Fig 1: Mid-ex photo of trough and wooden musical instrument. There was no evidence of finger holes, the ends of the pipes were stepped tapered suggesting that pipes were contained in something orgainic. This one find does suggest that maybe some kind of joyous activities revolving around a community or a presence of a group of people might have taken place at this site, it could also simply be a good place to discard an instrument at the end of its life along side one of the last uses of that particular fulacht fíadh .

The experiment Finally the brewing experiment consisted of site preparation, particular geology used, construction of the trough, malting, processing the grain, mashing and fermentation. Prior to starting this experiment the hole for the trough was dug it measured the dimensions as to what the trough was going to be it measured 1.90m x 0.60m x 0.60m.

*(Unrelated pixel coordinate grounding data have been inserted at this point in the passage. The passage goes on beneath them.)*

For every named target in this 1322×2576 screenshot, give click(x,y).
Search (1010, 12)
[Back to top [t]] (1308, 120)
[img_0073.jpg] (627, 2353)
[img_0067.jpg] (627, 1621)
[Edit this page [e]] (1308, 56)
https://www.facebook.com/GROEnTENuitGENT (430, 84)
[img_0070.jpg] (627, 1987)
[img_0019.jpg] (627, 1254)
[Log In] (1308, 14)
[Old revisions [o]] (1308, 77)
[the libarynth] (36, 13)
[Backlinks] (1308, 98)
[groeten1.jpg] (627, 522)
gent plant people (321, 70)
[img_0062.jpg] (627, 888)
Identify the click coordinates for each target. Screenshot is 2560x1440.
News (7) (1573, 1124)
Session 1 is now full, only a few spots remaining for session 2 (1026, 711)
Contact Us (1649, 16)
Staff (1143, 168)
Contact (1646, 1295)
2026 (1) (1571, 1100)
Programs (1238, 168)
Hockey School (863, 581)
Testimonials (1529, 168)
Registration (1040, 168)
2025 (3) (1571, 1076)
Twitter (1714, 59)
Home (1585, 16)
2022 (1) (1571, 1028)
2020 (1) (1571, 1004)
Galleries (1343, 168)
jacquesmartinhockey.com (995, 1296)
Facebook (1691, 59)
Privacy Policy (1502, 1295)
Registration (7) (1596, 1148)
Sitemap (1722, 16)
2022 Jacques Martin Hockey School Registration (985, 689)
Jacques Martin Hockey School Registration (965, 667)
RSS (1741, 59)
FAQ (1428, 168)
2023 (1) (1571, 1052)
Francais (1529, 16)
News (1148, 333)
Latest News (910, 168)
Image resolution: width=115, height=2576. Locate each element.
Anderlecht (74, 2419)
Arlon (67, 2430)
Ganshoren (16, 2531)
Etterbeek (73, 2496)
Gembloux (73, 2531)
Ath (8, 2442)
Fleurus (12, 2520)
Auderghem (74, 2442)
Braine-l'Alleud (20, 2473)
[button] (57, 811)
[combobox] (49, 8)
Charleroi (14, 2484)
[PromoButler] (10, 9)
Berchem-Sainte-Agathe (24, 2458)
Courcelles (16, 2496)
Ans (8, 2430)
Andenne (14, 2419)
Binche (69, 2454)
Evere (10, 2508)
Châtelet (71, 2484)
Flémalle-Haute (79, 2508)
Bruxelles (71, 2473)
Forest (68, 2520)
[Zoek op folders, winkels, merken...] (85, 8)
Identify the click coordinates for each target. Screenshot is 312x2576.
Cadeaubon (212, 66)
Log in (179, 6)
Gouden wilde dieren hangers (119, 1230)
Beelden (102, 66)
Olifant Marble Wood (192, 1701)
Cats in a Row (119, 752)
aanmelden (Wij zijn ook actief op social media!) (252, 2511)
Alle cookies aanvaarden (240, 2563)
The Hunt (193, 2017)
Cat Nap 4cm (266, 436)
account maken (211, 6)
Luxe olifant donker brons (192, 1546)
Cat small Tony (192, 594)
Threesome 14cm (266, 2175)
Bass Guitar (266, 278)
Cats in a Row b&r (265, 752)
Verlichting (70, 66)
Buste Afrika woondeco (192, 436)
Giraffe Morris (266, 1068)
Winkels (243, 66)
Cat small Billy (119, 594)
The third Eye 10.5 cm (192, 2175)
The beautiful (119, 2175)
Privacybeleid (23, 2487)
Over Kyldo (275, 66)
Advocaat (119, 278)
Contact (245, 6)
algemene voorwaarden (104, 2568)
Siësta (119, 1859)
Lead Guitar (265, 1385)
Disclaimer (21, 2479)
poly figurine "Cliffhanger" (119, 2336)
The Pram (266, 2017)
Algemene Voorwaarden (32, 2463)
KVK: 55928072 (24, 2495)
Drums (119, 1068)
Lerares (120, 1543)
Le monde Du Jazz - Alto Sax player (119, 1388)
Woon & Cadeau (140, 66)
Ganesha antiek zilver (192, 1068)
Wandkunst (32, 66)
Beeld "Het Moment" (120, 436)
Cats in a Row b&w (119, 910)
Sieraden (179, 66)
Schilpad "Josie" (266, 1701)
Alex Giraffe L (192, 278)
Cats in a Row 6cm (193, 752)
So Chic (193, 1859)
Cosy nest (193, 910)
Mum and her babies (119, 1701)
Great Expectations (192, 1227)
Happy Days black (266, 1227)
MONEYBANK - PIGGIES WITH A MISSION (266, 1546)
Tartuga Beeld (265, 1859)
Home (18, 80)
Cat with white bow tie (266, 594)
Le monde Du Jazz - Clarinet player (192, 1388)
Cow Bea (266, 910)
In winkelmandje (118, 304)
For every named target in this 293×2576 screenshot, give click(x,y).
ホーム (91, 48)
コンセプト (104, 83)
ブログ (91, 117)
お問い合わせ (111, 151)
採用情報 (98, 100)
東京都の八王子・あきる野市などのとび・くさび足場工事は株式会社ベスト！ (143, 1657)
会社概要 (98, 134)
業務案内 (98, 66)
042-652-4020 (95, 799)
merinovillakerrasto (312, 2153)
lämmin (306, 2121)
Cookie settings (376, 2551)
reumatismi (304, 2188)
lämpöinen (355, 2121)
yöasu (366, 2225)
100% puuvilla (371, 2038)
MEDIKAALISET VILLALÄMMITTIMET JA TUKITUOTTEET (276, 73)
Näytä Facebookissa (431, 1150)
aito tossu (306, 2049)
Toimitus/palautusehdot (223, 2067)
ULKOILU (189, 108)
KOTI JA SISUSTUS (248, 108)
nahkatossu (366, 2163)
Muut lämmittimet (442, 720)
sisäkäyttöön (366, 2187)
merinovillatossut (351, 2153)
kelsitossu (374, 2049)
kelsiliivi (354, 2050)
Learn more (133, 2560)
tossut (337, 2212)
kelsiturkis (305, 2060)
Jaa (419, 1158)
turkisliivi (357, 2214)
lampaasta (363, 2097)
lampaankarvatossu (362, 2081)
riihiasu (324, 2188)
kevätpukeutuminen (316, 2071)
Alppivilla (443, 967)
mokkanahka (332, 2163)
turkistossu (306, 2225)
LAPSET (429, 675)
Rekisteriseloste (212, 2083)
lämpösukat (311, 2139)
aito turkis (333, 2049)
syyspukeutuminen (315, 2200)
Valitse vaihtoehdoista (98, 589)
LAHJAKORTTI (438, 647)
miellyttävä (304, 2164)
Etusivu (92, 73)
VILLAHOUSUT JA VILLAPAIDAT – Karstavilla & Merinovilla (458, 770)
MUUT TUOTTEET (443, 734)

Plate 1: Proposed site for trough. Once the trough hole was dug, stones needed to be gathered for the experiment. Geologically speaking fulacht fiadh have an arrangement of stone types associated with the monument. According to Lawless et all (1995, 49) and Buckley (1990, 170- 172) have stated that the majority of stones used are Granite and Sandstone. According to Condit (1990, 22) whatever geological rock type there was in the locality was subsequently used. Higgins (1991, 32) has also stated fulacht fiadh are associated with limestone in the Headford/Shrule area of the borders of counties Galway and Mayo. With granite, sandstone and feldspar, so freely available around the Foxford region there was relativity no problem at sourcing this material. Granite and sandstone both have different characteristics when it comes to been heated and submerged in water. Sandstone heats up a lot faster than granite due to its soft crumbly nature in comparison to granite, sandstone seems to have a shorter life span. Throughout the experiment granite on an average depending on the size of the stone could be fired five or six times minimum, where as sandstone can only receive three to four firings before the stone would have received severer shattering or rendering them useless. Buckley (1990, 171) has stated that sedimentary rocks (sandstones) produced more waste product for the same number of firings than the igneous rocks (granite). Igneous rocks could have been reused a number of times and according to Buckley (1990, 171) has stated that this is the main reason why some fulachta fiadh have left slight traces because of the location of the monument and the surrounding geology. It also has a defining reason on how big a mound will become, which often can be mistaken with a period of use a fulacht fíadh used e ntirely with sandstone could have had a longer lifespan with a smaller mound than one entirely made of granite. Limestone was undesirable because when heated and submerged in water it realises calcium hydroxide. Once calcium hydroxide has come into contact with proteins or salt which is subsequently in beer this will create ammonia, but if the ammonia comes in contact with water this creates alkaline water, too much alkaline water or very high levels can be very bad for a person’s health. All of the charact eristics are present during mashing in the trough to create this type of water when making beer in the fulachta fiadh .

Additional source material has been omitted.